Once you have read the records below, print them again exactly as they stand.

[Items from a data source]
======
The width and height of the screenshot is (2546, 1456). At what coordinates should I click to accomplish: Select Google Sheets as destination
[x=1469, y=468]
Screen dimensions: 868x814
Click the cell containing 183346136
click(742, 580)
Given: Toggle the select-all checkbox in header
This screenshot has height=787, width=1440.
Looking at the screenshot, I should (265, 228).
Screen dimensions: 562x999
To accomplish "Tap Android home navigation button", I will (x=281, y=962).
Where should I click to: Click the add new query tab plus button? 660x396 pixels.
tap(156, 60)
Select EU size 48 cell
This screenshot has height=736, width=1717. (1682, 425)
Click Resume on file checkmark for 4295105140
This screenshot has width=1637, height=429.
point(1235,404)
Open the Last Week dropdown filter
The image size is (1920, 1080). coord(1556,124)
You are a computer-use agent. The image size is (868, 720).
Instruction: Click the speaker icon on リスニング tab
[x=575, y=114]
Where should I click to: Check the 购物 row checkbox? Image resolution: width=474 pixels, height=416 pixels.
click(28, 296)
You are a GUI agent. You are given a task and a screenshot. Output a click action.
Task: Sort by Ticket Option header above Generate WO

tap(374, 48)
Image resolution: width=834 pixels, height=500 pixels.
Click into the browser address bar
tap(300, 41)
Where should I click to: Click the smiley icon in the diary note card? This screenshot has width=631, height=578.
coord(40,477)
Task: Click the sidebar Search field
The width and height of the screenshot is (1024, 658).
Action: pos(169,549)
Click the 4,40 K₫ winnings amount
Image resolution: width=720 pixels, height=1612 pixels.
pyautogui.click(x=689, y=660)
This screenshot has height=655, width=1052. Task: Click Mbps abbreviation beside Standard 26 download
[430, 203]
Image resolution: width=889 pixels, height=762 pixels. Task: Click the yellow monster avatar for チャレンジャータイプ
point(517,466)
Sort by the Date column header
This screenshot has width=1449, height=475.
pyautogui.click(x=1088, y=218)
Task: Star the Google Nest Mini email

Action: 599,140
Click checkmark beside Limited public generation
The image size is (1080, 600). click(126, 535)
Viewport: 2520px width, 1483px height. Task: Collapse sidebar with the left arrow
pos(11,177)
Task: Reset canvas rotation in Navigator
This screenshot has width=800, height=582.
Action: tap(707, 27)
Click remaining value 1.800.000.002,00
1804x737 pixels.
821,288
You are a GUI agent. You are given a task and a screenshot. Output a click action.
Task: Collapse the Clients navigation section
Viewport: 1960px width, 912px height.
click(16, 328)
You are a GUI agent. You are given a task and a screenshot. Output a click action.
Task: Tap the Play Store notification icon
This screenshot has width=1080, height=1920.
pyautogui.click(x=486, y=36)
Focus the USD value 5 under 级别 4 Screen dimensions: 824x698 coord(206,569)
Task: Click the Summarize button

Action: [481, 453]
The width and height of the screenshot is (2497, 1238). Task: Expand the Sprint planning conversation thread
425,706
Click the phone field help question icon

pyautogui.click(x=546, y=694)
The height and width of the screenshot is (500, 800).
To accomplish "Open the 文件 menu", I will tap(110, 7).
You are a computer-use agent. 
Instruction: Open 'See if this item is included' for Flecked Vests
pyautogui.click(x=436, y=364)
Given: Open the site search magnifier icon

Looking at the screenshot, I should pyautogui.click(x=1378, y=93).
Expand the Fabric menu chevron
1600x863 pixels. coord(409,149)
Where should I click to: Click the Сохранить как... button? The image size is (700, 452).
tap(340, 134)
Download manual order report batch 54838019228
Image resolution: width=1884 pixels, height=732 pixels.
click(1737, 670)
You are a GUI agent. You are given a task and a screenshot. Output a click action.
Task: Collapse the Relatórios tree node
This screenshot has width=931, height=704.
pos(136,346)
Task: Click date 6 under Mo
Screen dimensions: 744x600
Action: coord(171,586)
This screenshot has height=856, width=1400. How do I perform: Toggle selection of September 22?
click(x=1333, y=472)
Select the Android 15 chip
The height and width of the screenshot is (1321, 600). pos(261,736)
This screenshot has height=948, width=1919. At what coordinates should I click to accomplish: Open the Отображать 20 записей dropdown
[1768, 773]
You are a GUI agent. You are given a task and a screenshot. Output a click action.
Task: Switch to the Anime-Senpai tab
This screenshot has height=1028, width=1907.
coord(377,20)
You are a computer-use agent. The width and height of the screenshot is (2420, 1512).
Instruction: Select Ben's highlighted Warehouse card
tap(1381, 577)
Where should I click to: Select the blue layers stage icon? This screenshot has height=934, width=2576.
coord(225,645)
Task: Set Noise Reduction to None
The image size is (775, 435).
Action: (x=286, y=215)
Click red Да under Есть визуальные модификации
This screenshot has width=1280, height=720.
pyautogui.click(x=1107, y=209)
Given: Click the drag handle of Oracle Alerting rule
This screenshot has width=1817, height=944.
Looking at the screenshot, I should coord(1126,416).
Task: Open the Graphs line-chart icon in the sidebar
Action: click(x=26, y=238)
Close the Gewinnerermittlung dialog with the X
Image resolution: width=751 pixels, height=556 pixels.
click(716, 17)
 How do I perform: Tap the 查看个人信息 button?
======
• _Problem solution_
The width and height of the screenshot is (2546, 1456). At what coordinates should I click to accomplish: Select Google Sheets as destination
[x=1469, y=468]
Screen dimensions: 868x814
Click the cell containing 183346136
click(742, 580)
Given: Toggle the select-all checkbox in header
This screenshot has height=787, width=1440.
Looking at the screenshot, I should (265, 228).
Screen dimensions: 562x999
To accomplish "Tap Android home navigation button", I will (x=281, y=962).
Where should I click to: Click the add new query tab plus button? 660x396 pixels.
tap(156, 60)
Select EU size 48 cell
This screenshot has height=736, width=1717. (1682, 425)
Click Resume on file checkmark for 4295105140
This screenshot has width=1637, height=429.
point(1235,404)
Open the Last Week dropdown filter
The image size is (1920, 1080). coord(1556,124)
You are a computer-use agent. The image size is (868, 720).
Instruction: Click the speaker icon on リスニング tab
[x=575, y=114]
Where should I click to: Check the 购物 row checkbox? Image resolution: width=474 pixels, height=416 pixels.
click(28, 296)
You are a GUI agent. You are given a task and a screenshot. Output a click action.
Task: Sort by Ticket Option header above Generate WO

tap(374, 48)
Image resolution: width=834 pixels, height=500 pixels.
Click into the browser address bar
tap(300, 41)
Where should I click to: Click the smiley icon in the diary note card? This screenshot has width=631, height=578.
coord(40,477)
Task: Click the sidebar Search field
The width and height of the screenshot is (1024, 658).
Action: pos(169,549)
Click the 4,40 K₫ winnings amount
Image resolution: width=720 pixels, height=1612 pixels.
pyautogui.click(x=689, y=660)
This screenshot has height=655, width=1052. Task: Click Mbps abbreviation beside Standard 26 download
[430, 203]
Image resolution: width=889 pixels, height=762 pixels. Task: Click the yellow monster avatar for チャレンジャータイプ
point(517,466)
Sort by the Date column header
This screenshot has width=1449, height=475.
pyautogui.click(x=1088, y=218)
Task: Star the Google Nest Mini email

Action: 599,140
Click checkmark beside Limited public generation
The image size is (1080, 600). click(126, 535)
Viewport: 2520px width, 1483px height. Task: Collapse sidebar with the left arrow
pos(11,177)
Task: Reset canvas rotation in Navigator
This screenshot has width=800, height=582.
Action: tap(707, 27)
Click remaining value 1.800.000.002,00
1804x737 pixels.
821,288
You are a GUI agent. You are given a task and a screenshot. Output a click action.
Task: Collapse the Clients navigation section
Viewport: 1960px width, 912px height.
click(16, 328)
You are a GUI agent. You are given a task and a screenshot. Output a click action.
Task: Tap the Play Store notification icon
This screenshot has width=1080, height=1920.
pyautogui.click(x=486, y=36)
Focus the USD value 5 under 级别 4 Screen dimensions: 824x698 coord(206,569)
Task: Click the Summarize button

Action: [481, 453]
The width and height of the screenshot is (2497, 1238). Task: Expand the Sprint planning conversation thread
425,706
Click the phone field help question icon

pyautogui.click(x=546, y=694)
The height and width of the screenshot is (500, 800).
To accomplish "Open the 文件 menu", I will tap(110, 7).
You are a computer-use agent. 
Instruction: Open 'See if this item is included' for Flecked Vests
pyautogui.click(x=436, y=364)
Given: Open the site search magnifier icon

Looking at the screenshot, I should pyautogui.click(x=1378, y=93).
Expand the Fabric menu chevron
1600x863 pixels. coord(409,149)
Where should I click to: Click the Сохранить как... button? The image size is (700, 452).
tap(340, 134)
Download manual order report batch 54838019228
Image resolution: width=1884 pixels, height=732 pixels.
click(1737, 670)
You are a GUI agent. You are given a task and a screenshot. Output a click action.
Task: Collapse the Relatórios tree node
This screenshot has width=931, height=704.
pos(136,346)
Task: Click date 6 under Mo
Screen dimensions: 744x600
Action: coord(171,586)
This screenshot has height=856, width=1400. How do I perform: Toggle selection of September 22?
click(x=1333, y=472)
Select the Android 15 chip
The height and width of the screenshot is (1321, 600). pos(261,736)
This screenshot has height=948, width=1919. At what coordinates should I click to accomplish: Open the Отображать 20 записей dropdown
[1768, 773]
You are a GUI agent. You are given a task and a screenshot. Output a click action.
Task: Switch to the Anime-Senpai tab
This screenshot has height=1028, width=1907.
coord(377,20)
You are a computer-use agent. The width and height of the screenshot is (2420, 1512).
Instruction: Select Ben's highlighted Warehouse card
tap(1381, 577)
Where should I click to: Select the blue layers stage icon? This screenshot has height=934, width=2576.
coord(225,645)
Task: Set Noise Reduction to None
The image size is (775, 435).
Action: (x=286, y=215)
Click red Да under Есть визуальные модификации
This screenshot has width=1280, height=720.
pyautogui.click(x=1107, y=209)
Given: Click the drag handle of Oracle Alerting rule
This screenshot has width=1817, height=944.
Looking at the screenshot, I should coord(1126,416).
Task: Open the Graphs line-chart icon in the sidebar
Action: click(x=26, y=238)
Close the Gewinnerermittlung dialog with the X
Image resolution: width=751 pixels, height=556 pixels.
click(716, 17)
 How do I perform: Tap the 查看个人信息 button?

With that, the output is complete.